Yani haddini aşan...

Bilgi ve delil yetersizliğine rağmen kişisel zanlarda eminlik...

İşte bu fasıklığın bir diğer alametidir...

 

Az ilim ve sığ deliller ile sahte hükümler verenler cahil...

Bu hükümlerde kendini haklı zannedenlere ve hükmünü savunanlar kara cahil...

Hükmü savunurken kendinden gerçek manada emin olanlar ise fasık kimselerdir...

 

Eleştiriyi hak eden bilmeyenler değil...

Öğrenmeye karşı tok olan...

Bilmediği konularda konuşan...

Ve yanlışı savunan kişilerdir...

 

Kara cahillik ve fasıklıktan uzaklaşmanın bir diğer faktörü...

Algıda adalet ve haddini bilmektir...

 

İnsan ilminin az olduğu konuda yorum yapmaktan ve hüküm vermekten kaçınmalı...

O konu ile ilgili ölçü ve ilimlerini arttırmaya çalışmalıdır...

 

İlmi yetersiz olanın hükümde ortağı şeytan olur...

Şeytan boşlukları doldurmayı...

Cahilce genellemeler yaptırtmayı...

Hakkında kesin bir bilgi sahibi olunmayan konularda konuşulmasını Sever...

 

Ve insanlara da bu amelleri süslü gösterir...

Kişilere hatada kendini haklı hissettirir...

Hemde hiç bir tutarlı delil olmamasına rağmen...

 

Az ilim sebebiyle birbirine benzetilen...

Kara cahiller ve fasıkların...

Hakkında yorum yapmayı sevdiği konular ise genelde tabi ki de üst düzey beyazların ahvalleri olur...

 

Çünkü şeytan en çok beyaza haksızlık yapılacağı...

Veya yaratıcıya iftira atılacağı zaman büyük bütçeli kötü amel süsleme yatırımları yapar...

 

Günahın büyüklüğü şeytanında süsleme çalışmalarındaki bütçesinde çok cömert olmasına sebebiyet verir...

 

İşte o birbirine benzetilen...

Oysa zerre kadar alakası olmayan bir diğer şey...

 

Popülerlik ve bilinirliğin farkıdır...

 

Şeytanın oyuncağı olmuş olanların hakkında konuşmayı sevdiği...

İftiraları ile benzerlik ispatlamaya çalıştığı...

§ **Liste alıntıları**:
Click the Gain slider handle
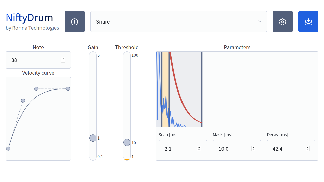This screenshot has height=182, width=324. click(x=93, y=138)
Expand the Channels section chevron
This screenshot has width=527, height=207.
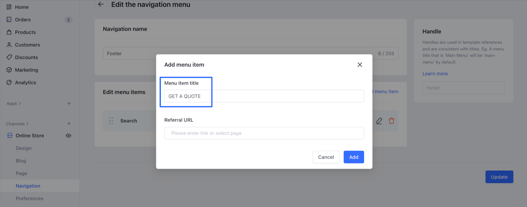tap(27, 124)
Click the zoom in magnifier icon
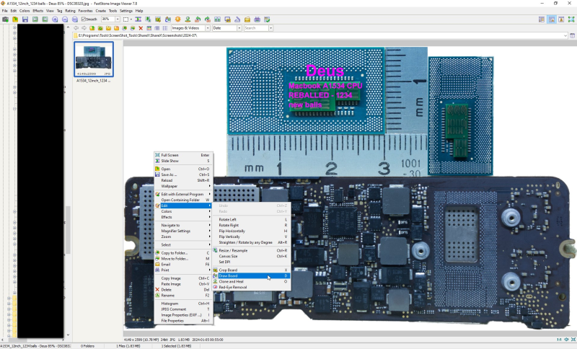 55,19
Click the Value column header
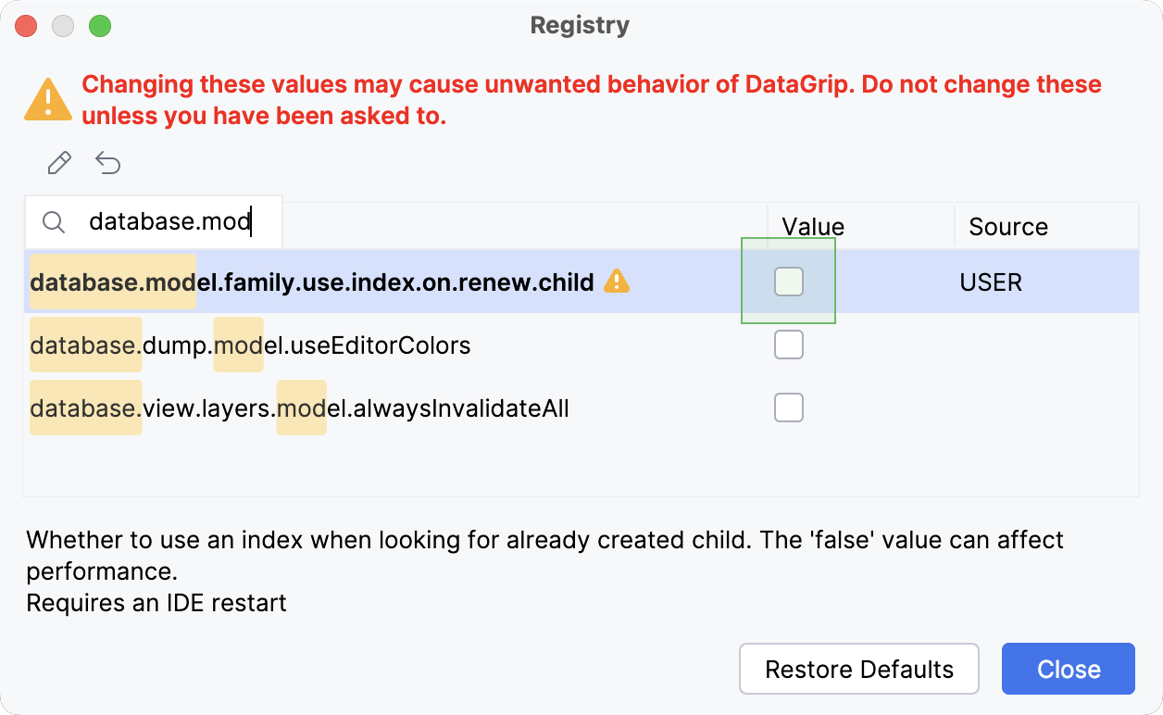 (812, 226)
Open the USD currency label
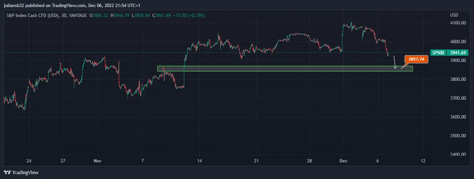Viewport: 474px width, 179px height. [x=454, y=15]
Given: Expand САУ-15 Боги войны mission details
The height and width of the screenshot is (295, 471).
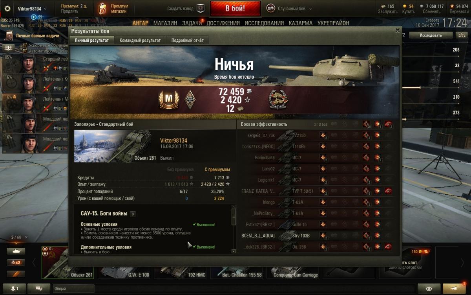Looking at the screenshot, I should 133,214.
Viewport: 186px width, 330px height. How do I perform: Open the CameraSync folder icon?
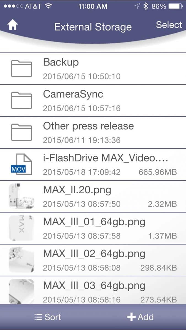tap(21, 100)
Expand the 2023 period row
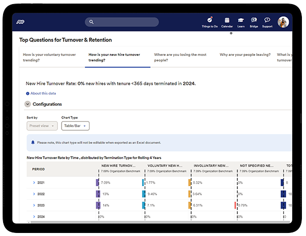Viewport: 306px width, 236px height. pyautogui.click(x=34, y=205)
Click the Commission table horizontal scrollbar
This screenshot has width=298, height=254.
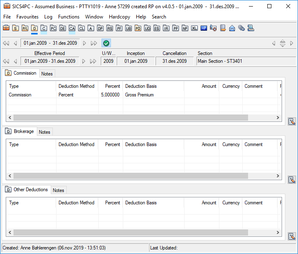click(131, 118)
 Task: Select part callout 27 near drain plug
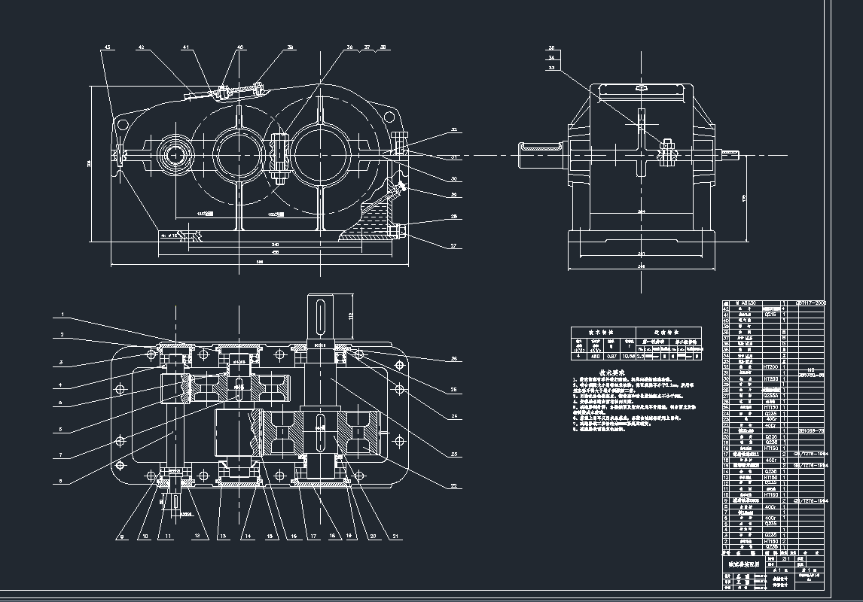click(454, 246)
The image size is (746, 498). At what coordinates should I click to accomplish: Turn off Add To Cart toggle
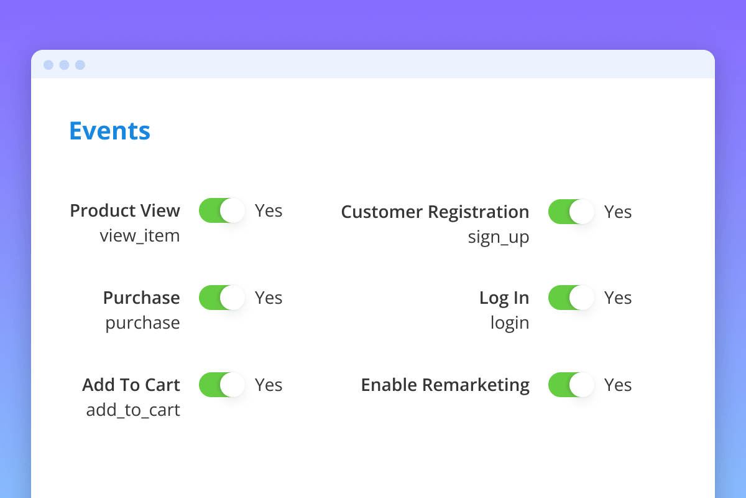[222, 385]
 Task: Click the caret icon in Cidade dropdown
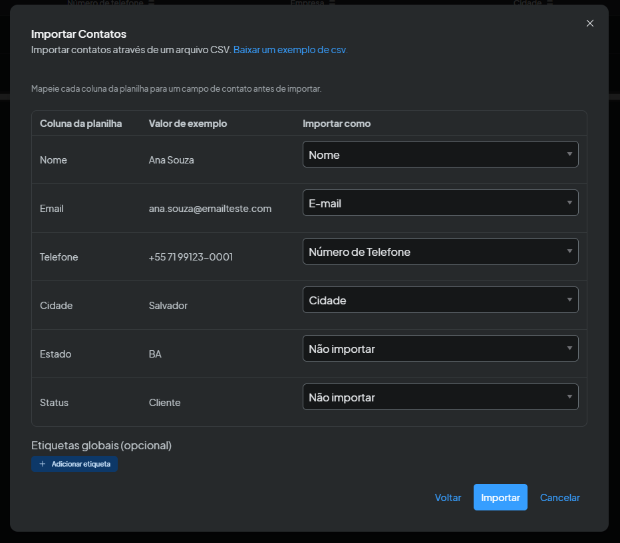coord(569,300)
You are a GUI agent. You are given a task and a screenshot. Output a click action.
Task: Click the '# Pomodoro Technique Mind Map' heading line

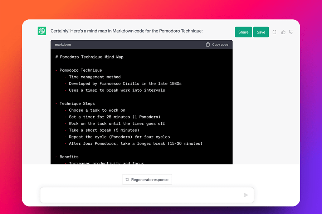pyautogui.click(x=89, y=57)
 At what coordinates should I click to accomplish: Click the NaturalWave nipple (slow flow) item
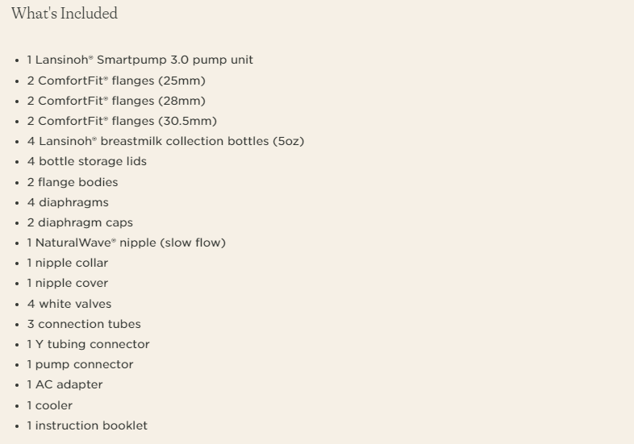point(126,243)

==

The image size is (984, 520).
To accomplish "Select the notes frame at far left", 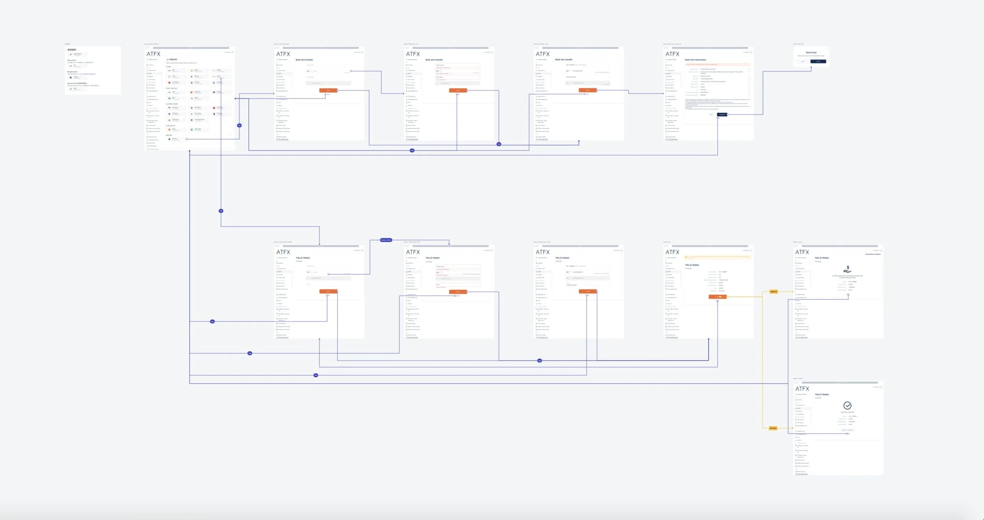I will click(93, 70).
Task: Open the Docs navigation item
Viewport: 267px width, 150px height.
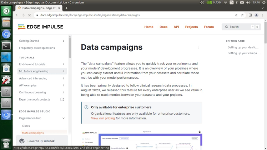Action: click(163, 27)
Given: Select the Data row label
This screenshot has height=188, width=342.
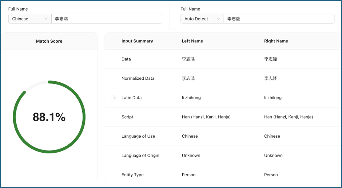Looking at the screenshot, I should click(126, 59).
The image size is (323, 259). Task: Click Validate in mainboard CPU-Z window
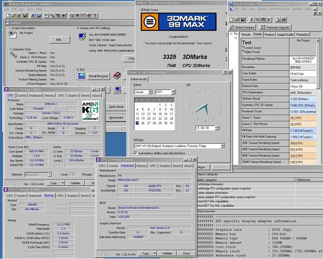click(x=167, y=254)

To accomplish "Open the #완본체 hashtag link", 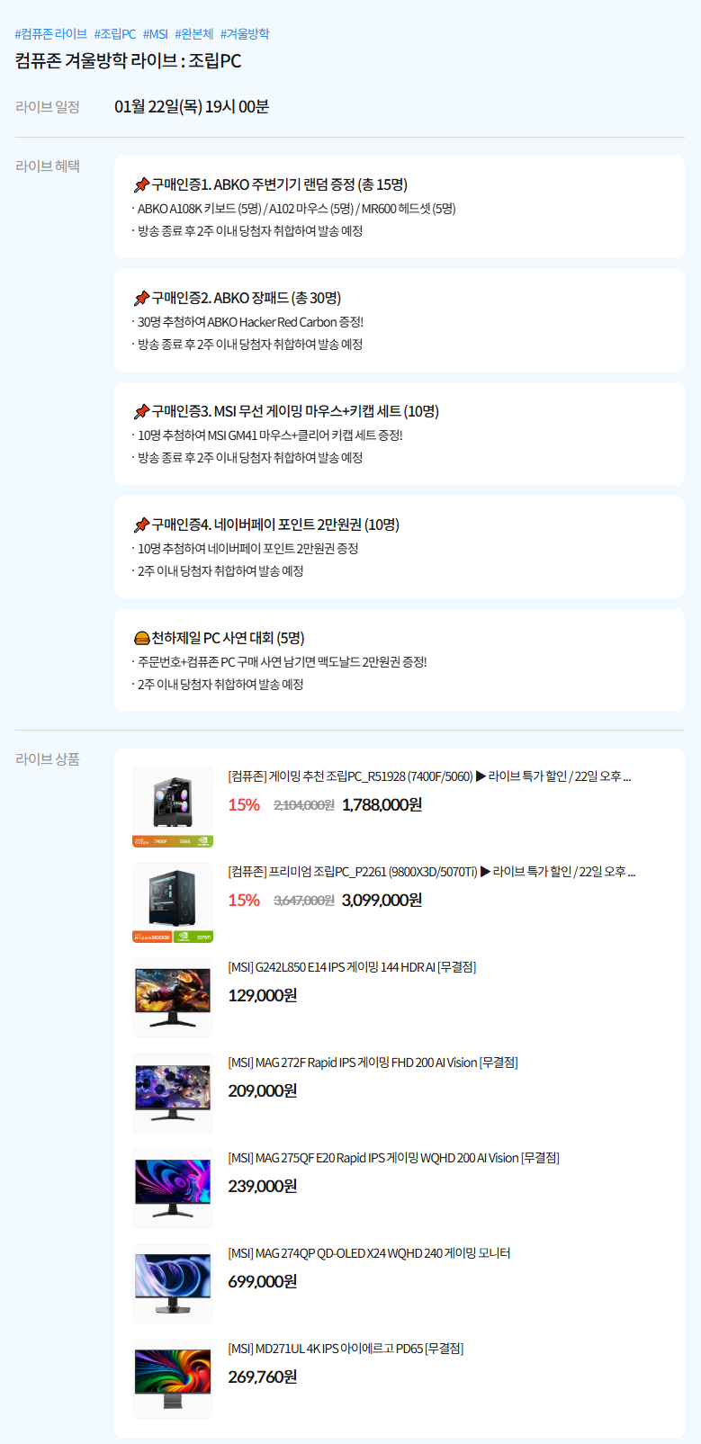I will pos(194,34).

§ **Verilen görev**: Kara cahillik ve fasıklık üzerine yazıyı, gösterilen son cümleden sonra aynı üslupla devam ettirin.

§ **Nihai cevap**:
Aslında hiç bir benzerliği olmayan bu iki sıfat...

 

Popüler mi ?

Bilinir mi ?

 

Çok şükür ki...

Tıpkı diğer tüm yaratılmışlarda olduğu gibi...

Popülerlik ve şan birbirinden farklı ve farkları ölçülebilirdir...

 

Popülerlik bedelinin ötesinde tanınmak demektir...

Şan ise bedel ile gelen ündür...

 

Biri kişiyi alçaltmak için kurulan bir tuzak iken...

Diğeri birikmiş bedellerin ödemesi olan bir sonuçtur...

 

Popülerlik siyahtan...

Şan beyazdan gelir...

 

Peki nedir popülerliğin alametleri...

 

1-Kişinin bedelinden fazla tanınması...

2-Kişinin fayda vermediği kişiler tarafından yani onu tanımayanlar tarafından abartılı övülmesi...Yani yalancıların ve sahtekârların kalbinde yerinin olması...

3-Yaratılanın beğenisine karşı aşırı açlık. İnsanların beğenisini almak için her seferinde daha büyük azgınlıklar yapması...

4-Beğenilmediğinde öfkelenmesi , hakiki eleştiriye kapalı olması...

5-Çok hızlı yükselmesi fakat er yada geç yüksekten çakılması...

6-Fayda vermekten ziyade kendini pazarlaması... Eylemleri süslü fakat işe yaramaz olması...

7-Açığa çıkmak , her seferinde daha çok tanınmak istemesi...ve en sonunda yok olup unutulup gitmesi...

 

Şan ise bundan farklıdır...

Şanlı kişiler ödediği bedeller neticesinde...

Kendini gizlemesine rağmen...

Rabbinin emri ile tanınırlığa kavuşan...

Ve bu durumdan da hep rahatsız olan kimselerdir...

 

Tıpkı kurban bayramında hayvanın boğazını keserken bundan rahatsız olmak fakat RAB emri olduğu için yine de ses çıkarmamak ve uyumlanmak gibi...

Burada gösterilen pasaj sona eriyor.